Congratulations, Tea Partiers. You lost every battle, but won the war before the primary season even began.
U.S. Sen. Lamar Alexander (R-TN) speaks to members of the media at the Capitol, Oct. 11, 2013.
U.S. Sen. Lamar Alexander (R-TN) speaks to members of the media at the Capitol, Oct. 11, 2013.
In his final campaign rally before his Republican primary, Sen. Lamar Alexander (R) joked with Tennessee voters about the pointlessness of asking "who's the most conservative" candidate. The incumbent said it's a bit like asking who's the thinnest lineman on the University of Tennessee football team. "They're all over 300 pounds!" Alexander said.
 
The point, of course, was to make clear that divisions within the Republican Party have nothing to do with moderates competing against conservatives. Rather, GOP primary voters have been asked to choose between conservative Republicans and very conservative Republicans, who differ on tactics and tone, but not policy.
 
For Lamar Alexander, the pitch worked, and he won his primary. The margin was hardly overwhelming -- the senator ended up winning by about nine points, despite recent polls that showed him with a much larger lead -- but the Tennessee Republican dispatched his Tea Party challenger and will almost certainly keep his seat in the fall.
 
On the surface, Tea Partiers have reason to be discouraged. They had hoped to defeat some GOP Senate incumbents this year, and as the primary season comes to close, they won exactly zero contests, and memories of their successes in 2010 and 2012 are starting to fade. Senate Minority Leader Mitch McConnell boasted a few months ago that literally all of his party's incumbents would prevail in their primaries, and on this, he was exactly right.
 
But beware of analysts who misinterpret these results. Those who see the Republican mainstream reasserting itself and the party's far-right extremists losing their influence are focusing too much on the trees and not enough on the forest.
 
Jonathan Capehart flagged a valuable insight from, of all people, Herman Cain.

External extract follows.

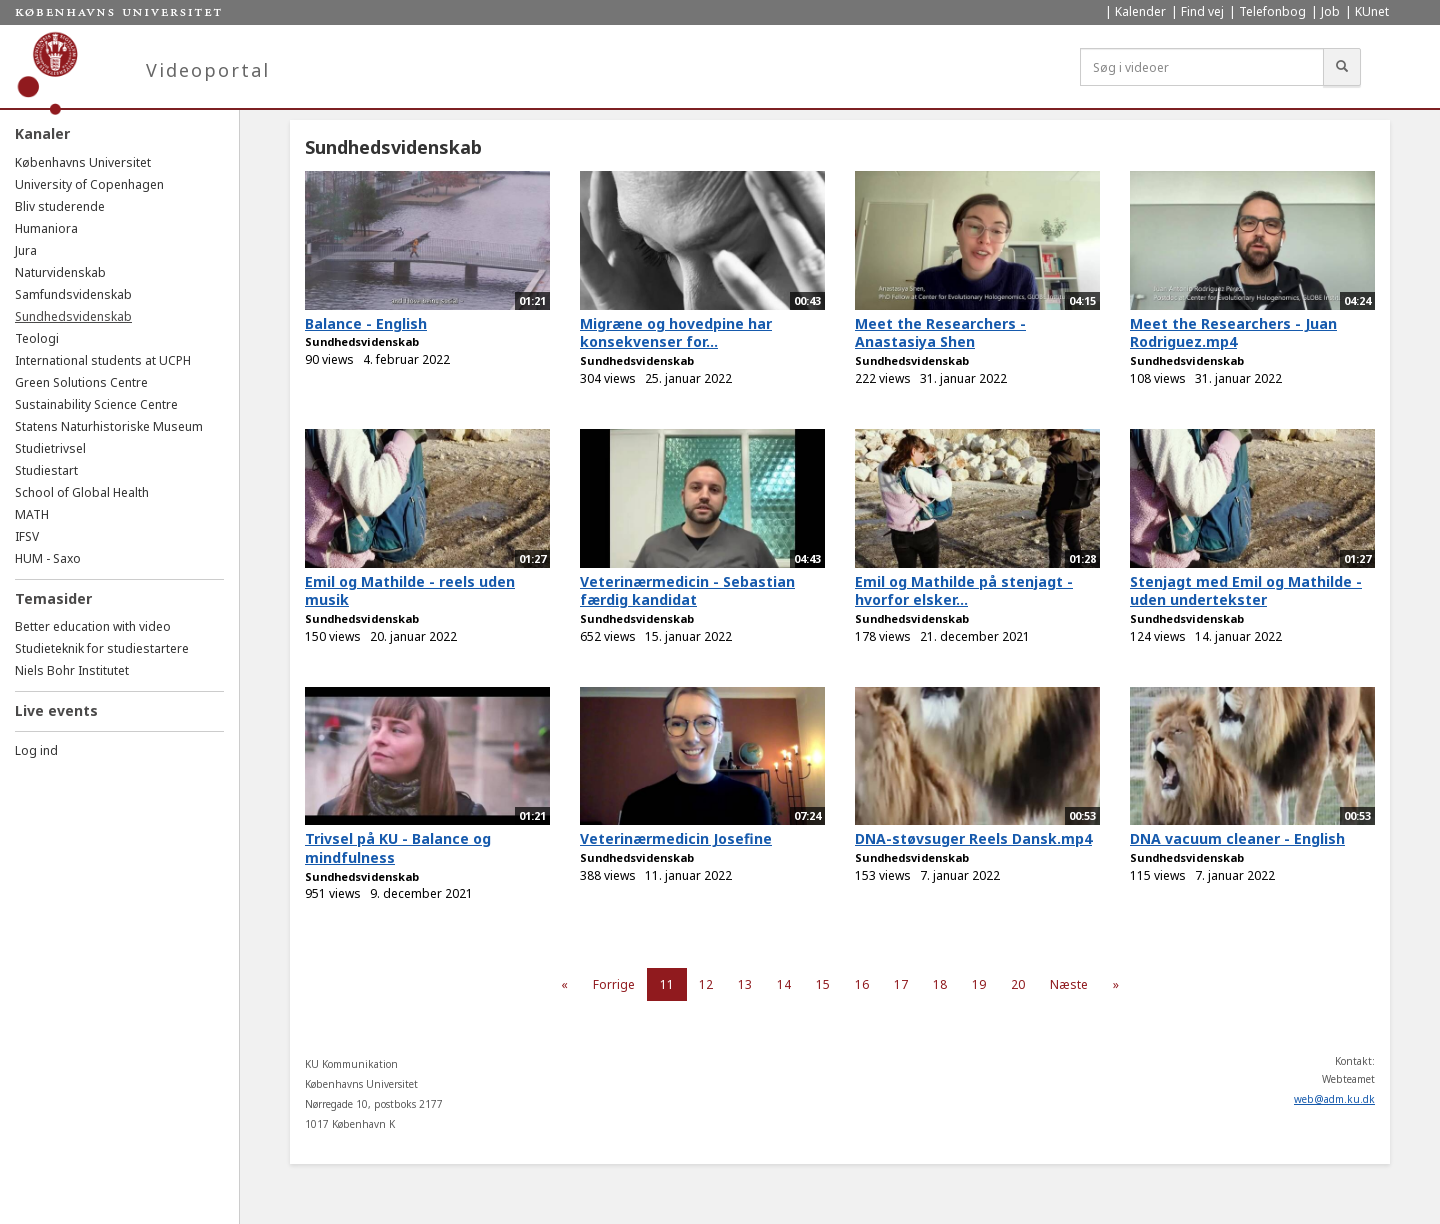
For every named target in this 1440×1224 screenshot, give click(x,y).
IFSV (27, 536)
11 (667, 984)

Herman Cain made no sense when he ran for the 2012 Republican nomination for president.... But Cain made absolute sense when he talked about the state of the tea party on Fox News yesterday. "The tea party movement is alive and well. Now, I never expected tea party-backed candidates ... to take Congress by storm," he said. "But I think the key thing is it's causing many of the incumbents to move more to the right relative to what the tea party message is."

Oddly enough, that's entirely correct. I suppose even a broken clock is right twice a day.
 
To revisit our discussion from May, following the last big round of primaries, when GOP incumbents and establishment-backed candidates stumbled in 2010 and 2012, some of them were actually fairly mainstream, at least by contemporary standards. When Delaware's Mike Castle and Indiana's Dick Lugar lost tough primary fights in their respective cycles, the Republican's conservative base really was rejecting center-right candidates for ideologues more in line with right-wing activists and the party's radicalized base.
 
But in 2014, Republicans helped inoculate themselves, not by strengthening the party establishment or broadening their appeal, but by doing the exact opposite -- the party's incumbents moved sharply to the right, taking the line between the Tea Party and the party's mainstream and blurring it out of existence.
 
GOP incumbents found it easier to fend off challenges by extremists by moving so far towards the far-right cliff that their Republican opponents didn't have much to complain about.
 
Congratulations, Tea Partiers. You lost every battle, but won the war before the primary season even began.